[Start of section]

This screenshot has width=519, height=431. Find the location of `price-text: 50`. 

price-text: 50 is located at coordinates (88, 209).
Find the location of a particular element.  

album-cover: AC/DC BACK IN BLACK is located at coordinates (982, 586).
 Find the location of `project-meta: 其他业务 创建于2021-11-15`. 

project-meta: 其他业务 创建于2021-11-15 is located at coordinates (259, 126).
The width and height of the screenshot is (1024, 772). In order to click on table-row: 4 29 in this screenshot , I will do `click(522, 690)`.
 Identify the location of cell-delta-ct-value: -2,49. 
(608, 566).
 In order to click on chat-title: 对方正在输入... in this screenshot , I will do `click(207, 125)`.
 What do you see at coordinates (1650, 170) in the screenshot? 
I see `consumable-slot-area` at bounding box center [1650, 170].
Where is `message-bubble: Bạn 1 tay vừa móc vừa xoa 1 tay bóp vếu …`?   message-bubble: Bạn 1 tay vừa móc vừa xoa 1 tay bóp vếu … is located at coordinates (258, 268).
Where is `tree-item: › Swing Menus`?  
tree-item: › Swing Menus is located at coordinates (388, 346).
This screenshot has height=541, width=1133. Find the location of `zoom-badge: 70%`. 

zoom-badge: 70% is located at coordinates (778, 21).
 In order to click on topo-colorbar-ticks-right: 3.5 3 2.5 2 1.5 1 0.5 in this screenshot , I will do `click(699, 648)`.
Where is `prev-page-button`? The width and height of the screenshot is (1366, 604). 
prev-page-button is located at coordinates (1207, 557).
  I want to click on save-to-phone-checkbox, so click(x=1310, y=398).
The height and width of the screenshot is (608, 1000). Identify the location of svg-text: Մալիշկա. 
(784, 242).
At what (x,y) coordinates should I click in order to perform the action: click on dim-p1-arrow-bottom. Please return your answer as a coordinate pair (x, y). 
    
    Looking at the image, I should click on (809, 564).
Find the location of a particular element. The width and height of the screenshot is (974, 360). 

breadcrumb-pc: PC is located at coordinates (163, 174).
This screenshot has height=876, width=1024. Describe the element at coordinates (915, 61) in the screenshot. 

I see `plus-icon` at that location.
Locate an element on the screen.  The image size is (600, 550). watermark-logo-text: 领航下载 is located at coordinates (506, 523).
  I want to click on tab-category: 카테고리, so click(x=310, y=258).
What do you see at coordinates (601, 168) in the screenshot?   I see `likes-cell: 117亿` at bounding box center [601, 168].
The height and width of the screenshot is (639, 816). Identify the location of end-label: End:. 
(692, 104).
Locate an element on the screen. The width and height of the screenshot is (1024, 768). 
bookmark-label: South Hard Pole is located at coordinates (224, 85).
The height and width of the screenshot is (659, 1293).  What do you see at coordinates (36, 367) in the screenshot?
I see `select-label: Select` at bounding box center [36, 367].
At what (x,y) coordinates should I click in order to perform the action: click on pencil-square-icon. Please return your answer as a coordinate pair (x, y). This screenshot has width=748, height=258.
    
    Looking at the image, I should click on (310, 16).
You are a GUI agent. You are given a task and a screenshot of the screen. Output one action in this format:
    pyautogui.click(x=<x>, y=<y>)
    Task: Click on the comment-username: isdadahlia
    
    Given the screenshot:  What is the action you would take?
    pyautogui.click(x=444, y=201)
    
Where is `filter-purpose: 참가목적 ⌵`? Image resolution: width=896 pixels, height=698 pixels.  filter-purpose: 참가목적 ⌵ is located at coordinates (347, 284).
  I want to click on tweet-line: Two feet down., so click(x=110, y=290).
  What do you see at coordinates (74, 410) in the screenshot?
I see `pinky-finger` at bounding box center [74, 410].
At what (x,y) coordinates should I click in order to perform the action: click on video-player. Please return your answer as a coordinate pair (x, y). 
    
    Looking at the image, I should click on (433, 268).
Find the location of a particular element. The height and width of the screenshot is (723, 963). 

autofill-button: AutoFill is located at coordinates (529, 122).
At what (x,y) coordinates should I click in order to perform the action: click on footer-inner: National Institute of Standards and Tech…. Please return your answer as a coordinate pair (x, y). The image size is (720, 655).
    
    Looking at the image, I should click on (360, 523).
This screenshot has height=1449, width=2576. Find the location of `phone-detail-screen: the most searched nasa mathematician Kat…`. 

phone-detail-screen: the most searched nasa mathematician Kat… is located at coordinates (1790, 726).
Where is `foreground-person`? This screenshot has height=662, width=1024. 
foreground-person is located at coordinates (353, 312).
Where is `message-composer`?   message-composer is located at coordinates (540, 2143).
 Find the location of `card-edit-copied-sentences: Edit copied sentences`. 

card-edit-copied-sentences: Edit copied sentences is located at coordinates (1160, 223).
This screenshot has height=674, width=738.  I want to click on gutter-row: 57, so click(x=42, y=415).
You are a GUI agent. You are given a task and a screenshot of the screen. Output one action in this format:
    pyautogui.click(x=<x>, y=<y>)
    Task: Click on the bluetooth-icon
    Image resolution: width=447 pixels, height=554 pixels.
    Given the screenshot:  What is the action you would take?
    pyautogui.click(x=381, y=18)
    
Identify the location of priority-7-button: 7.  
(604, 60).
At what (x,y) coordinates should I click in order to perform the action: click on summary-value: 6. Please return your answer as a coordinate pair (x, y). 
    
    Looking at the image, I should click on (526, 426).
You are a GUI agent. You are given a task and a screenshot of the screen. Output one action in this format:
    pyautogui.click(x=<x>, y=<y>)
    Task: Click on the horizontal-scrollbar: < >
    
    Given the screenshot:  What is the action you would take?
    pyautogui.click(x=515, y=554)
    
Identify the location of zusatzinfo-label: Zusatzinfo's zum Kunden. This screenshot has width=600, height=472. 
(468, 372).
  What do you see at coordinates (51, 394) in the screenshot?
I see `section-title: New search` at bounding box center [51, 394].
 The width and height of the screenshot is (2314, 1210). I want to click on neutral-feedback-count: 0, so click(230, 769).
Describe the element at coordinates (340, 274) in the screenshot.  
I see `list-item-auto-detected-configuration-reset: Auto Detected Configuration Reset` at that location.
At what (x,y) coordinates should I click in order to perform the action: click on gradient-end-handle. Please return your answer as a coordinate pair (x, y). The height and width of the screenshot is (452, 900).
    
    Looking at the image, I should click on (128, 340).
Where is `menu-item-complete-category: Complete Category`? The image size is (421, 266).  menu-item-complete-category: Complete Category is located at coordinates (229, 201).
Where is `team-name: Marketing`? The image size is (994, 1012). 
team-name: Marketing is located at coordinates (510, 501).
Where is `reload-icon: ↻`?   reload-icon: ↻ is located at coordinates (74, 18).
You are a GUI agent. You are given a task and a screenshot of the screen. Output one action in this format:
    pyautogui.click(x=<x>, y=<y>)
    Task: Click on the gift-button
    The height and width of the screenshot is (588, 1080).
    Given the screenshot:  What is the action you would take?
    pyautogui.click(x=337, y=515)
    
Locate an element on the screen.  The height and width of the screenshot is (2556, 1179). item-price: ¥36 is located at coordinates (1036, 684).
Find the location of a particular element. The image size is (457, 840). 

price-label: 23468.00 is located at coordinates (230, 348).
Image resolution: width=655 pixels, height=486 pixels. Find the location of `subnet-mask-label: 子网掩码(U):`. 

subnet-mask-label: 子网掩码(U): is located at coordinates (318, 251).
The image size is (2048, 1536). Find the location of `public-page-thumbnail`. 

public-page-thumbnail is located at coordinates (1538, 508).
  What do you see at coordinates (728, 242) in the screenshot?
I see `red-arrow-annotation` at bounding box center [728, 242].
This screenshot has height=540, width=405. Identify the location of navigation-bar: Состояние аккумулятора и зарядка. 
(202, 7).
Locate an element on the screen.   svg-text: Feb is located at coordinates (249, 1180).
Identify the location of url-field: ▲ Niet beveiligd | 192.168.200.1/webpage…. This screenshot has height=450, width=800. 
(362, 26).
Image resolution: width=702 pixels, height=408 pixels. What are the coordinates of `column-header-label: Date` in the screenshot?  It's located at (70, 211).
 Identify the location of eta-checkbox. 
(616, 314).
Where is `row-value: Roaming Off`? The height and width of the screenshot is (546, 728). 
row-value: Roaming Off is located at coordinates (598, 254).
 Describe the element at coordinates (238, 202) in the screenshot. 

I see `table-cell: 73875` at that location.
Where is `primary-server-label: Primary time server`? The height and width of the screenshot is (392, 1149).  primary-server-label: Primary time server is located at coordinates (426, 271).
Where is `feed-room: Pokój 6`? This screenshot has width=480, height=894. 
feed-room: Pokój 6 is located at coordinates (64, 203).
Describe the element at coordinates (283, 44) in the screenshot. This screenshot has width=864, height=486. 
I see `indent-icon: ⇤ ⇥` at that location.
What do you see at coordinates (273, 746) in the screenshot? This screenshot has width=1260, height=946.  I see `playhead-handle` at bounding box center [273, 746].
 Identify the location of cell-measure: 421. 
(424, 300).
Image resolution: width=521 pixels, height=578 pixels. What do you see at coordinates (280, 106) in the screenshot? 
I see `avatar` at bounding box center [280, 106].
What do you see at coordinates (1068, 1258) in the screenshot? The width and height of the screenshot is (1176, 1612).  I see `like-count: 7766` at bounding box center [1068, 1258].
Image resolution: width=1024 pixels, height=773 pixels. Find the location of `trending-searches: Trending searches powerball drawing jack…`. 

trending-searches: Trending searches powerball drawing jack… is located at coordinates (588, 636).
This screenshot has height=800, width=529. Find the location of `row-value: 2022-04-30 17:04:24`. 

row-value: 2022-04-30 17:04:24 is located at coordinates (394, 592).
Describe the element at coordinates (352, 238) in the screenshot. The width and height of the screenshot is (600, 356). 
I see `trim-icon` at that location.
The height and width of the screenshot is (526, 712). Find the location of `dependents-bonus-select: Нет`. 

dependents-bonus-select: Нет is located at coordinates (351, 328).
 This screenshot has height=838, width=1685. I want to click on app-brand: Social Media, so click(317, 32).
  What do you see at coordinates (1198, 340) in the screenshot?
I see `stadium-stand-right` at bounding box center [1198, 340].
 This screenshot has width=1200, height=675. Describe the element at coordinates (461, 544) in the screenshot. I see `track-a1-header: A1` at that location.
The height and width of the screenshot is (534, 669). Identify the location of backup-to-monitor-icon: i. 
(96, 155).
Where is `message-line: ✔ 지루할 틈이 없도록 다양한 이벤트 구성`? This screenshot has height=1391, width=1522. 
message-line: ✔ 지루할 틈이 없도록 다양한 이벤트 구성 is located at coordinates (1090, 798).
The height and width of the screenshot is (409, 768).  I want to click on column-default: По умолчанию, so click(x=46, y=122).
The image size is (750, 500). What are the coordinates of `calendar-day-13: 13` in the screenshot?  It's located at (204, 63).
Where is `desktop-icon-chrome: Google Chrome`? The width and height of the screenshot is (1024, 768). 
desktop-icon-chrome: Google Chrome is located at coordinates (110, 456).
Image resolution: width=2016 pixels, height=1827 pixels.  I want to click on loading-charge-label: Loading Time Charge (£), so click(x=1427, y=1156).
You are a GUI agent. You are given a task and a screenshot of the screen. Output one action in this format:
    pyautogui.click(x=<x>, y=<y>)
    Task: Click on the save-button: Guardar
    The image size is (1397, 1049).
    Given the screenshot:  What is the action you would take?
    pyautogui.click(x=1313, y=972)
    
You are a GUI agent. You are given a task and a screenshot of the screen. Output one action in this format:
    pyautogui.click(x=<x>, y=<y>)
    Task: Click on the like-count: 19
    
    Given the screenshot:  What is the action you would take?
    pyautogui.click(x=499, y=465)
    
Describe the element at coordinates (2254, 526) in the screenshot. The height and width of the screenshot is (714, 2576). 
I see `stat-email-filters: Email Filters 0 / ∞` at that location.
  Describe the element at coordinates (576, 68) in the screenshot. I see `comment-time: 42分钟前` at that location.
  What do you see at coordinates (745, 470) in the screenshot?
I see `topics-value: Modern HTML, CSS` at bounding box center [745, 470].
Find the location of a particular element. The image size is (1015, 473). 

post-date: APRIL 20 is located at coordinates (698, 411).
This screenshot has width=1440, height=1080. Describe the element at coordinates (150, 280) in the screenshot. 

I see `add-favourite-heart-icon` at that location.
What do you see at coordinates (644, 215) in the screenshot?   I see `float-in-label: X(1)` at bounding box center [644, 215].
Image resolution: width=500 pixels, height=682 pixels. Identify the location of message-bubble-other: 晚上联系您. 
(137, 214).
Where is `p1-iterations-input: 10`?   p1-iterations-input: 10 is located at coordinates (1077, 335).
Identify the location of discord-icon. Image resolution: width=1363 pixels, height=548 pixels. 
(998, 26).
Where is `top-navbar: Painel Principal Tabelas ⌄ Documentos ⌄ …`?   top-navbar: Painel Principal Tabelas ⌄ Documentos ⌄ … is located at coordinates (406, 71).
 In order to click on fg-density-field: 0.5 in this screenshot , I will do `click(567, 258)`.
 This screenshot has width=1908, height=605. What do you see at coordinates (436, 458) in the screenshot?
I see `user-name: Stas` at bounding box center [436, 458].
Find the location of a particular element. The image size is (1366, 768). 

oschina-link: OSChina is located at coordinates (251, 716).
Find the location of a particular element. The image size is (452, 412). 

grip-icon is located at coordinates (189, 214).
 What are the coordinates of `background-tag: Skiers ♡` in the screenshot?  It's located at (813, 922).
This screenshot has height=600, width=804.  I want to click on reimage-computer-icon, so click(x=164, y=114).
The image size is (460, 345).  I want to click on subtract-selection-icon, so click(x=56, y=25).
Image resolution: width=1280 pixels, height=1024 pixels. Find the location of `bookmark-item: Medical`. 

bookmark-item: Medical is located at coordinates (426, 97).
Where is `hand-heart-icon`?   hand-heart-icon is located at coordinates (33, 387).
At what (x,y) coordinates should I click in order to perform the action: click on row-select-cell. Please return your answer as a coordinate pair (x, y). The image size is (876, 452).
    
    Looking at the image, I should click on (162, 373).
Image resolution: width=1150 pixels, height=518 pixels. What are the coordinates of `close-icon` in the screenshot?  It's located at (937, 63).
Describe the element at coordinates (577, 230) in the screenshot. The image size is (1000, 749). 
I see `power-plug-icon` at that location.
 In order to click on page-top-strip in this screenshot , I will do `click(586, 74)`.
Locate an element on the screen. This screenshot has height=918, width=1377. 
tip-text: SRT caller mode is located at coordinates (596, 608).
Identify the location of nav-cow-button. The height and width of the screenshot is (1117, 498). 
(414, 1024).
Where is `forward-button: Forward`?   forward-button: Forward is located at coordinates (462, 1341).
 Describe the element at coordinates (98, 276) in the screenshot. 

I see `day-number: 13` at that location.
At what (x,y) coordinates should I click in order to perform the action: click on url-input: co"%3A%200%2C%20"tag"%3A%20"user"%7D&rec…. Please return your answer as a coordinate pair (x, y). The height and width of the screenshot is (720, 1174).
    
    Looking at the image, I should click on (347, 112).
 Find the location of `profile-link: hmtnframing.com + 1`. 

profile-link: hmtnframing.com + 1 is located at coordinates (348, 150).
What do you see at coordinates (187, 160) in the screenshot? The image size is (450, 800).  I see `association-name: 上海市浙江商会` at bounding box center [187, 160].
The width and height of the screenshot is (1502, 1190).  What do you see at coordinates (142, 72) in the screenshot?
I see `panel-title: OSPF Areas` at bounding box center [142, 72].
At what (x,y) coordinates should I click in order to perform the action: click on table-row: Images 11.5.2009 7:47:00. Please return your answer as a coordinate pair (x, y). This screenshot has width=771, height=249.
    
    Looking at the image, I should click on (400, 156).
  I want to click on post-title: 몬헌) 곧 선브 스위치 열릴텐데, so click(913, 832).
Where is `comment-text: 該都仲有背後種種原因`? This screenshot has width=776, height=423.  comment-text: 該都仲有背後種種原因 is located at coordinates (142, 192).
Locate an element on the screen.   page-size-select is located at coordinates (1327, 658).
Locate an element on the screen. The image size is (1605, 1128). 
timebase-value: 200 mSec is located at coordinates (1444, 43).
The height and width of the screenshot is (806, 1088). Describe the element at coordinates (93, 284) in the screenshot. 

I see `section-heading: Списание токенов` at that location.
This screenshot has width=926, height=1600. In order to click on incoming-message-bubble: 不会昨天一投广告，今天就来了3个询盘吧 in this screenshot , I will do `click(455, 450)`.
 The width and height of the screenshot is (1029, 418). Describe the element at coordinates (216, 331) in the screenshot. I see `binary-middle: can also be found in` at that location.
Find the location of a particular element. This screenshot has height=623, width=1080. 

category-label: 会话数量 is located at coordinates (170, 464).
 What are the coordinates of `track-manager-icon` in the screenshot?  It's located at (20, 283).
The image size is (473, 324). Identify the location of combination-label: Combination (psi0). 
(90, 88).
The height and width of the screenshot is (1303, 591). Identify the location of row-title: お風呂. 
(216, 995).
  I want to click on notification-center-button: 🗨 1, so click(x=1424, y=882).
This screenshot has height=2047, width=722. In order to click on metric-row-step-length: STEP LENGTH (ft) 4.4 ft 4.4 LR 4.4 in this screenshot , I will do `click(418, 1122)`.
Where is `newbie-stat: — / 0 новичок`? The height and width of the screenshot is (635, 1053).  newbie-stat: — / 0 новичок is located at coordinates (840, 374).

[End of section]

> **The problem**: Convert the rows into a JSON list of strings, one string per line and no blank lines. Begin with the first line of the rows and stop after the line that contains "project-meta: 其他业务 创建于2021-11-15 is".

> **Answer to this exercise**:
[
  "This screenshot has width=519, height=431. Find the location of `price-text: 50`. ",
  "price-text: 50 is located at coordinates (88, 209).",
  "Find the location of a particular element.  ",
  "album-cover: AC/DC BACK IN BLACK is located at coordinates (982, 586).",
  " Find the location of `project-meta: 其他业务 创建于2021-11-15`. ",
  "project-meta: 其他业务 创建于2021-11-15 is located at coordinates (259, 126)."
]